#### [ACTIVITY]
Give back, exactly and with nothing else, the lines running from the one that contains "Create a new group with folder icon" to the end of the entries below; do not include pictures.
DATA PROVIDED START
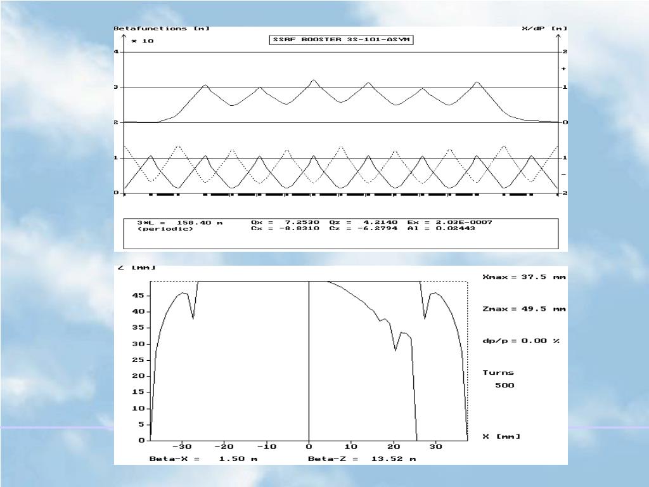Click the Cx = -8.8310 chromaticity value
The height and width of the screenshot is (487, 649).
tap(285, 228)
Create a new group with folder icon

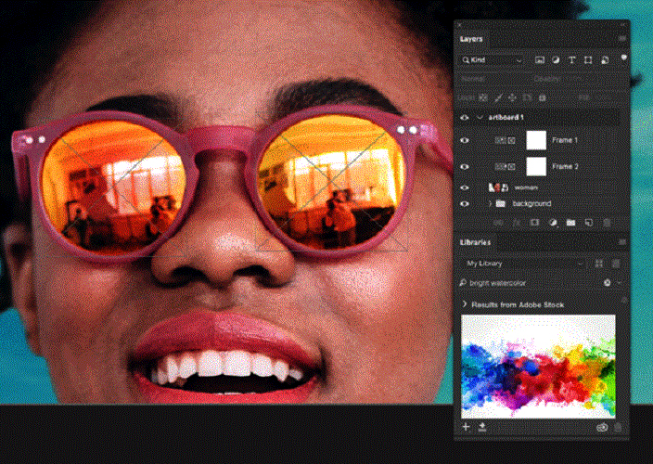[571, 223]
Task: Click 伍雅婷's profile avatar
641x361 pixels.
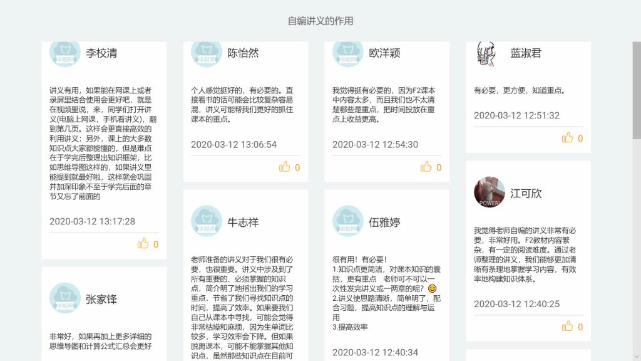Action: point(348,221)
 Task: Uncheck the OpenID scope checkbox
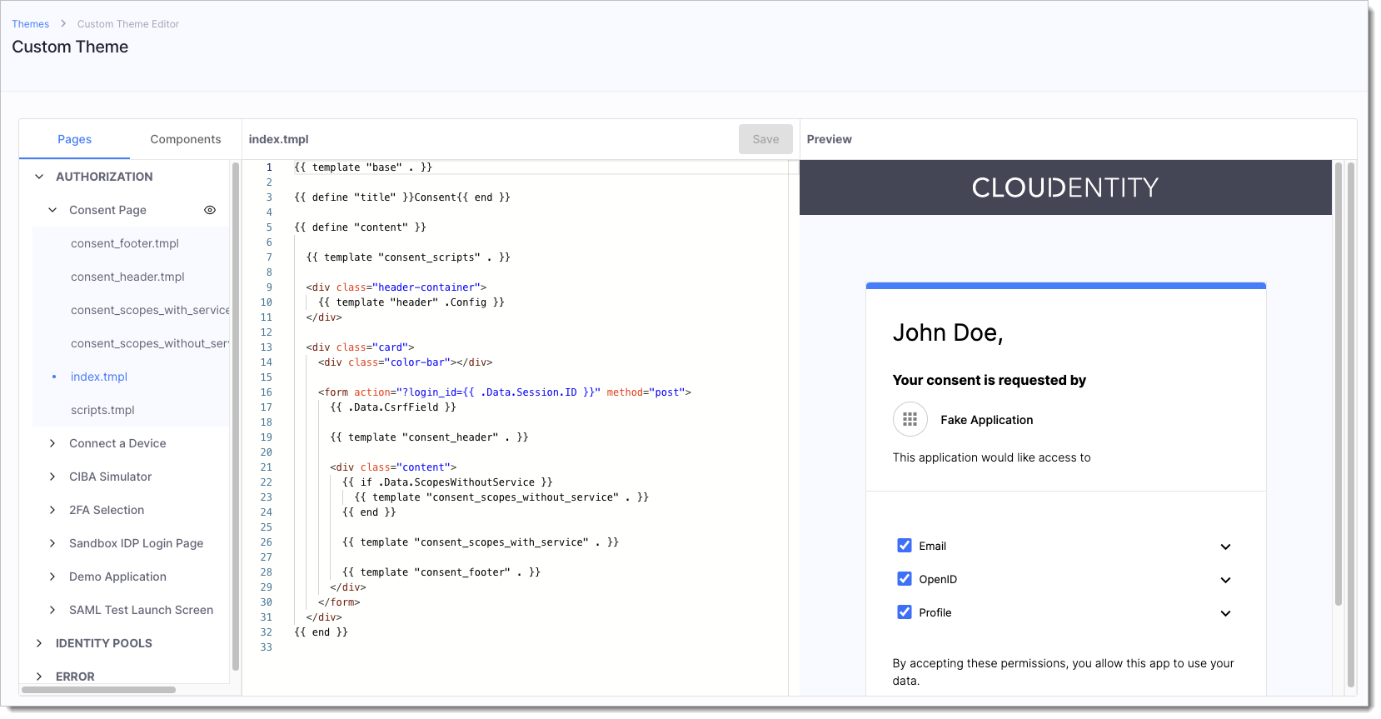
DATA PROVIDED END
#### [RESPONSE BOX]
Create a new group with folder icon

[571, 223]
Task: Click 伍雅婷's profile avatar
641x361 pixels.
Action: point(348,221)
 Task: Uncheck the OpenID scope checkbox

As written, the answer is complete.